[Stored records]
^^^^^^^^

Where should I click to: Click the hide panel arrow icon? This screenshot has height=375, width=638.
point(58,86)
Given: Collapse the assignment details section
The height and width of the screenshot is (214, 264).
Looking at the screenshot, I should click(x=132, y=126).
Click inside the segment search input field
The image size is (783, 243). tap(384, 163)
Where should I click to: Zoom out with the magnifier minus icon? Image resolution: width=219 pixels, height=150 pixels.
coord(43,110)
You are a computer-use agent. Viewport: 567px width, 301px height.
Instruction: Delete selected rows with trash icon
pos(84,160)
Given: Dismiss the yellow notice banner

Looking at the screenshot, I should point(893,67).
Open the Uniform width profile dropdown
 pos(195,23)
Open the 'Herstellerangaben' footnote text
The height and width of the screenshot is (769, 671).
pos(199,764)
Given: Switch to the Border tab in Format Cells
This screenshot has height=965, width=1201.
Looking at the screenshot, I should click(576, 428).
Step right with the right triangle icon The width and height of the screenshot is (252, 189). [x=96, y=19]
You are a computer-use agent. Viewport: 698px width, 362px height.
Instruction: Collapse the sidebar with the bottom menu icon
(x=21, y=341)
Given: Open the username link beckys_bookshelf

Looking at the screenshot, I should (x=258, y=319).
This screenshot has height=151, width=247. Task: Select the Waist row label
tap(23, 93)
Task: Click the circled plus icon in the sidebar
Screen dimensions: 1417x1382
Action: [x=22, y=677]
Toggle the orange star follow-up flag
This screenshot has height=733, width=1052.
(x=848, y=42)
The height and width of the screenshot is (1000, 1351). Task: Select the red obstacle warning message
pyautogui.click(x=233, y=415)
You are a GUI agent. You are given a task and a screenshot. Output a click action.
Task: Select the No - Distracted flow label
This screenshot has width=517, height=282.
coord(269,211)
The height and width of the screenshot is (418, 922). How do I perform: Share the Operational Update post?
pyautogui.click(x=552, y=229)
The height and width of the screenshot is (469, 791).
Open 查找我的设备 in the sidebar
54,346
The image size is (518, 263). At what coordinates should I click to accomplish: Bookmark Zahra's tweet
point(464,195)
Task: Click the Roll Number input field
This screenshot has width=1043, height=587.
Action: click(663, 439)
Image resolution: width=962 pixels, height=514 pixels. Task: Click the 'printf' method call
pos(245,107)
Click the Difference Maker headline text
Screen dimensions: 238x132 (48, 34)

^^^^^^^^

### What you are asked to do
Filter the lines above, keeping each one that contains the string "computer".

### Answer section
You are a computer-use agent. Viewport: 567px width, 301px height.
You are a computer-use agent. Viewport: 698px width, 362px height.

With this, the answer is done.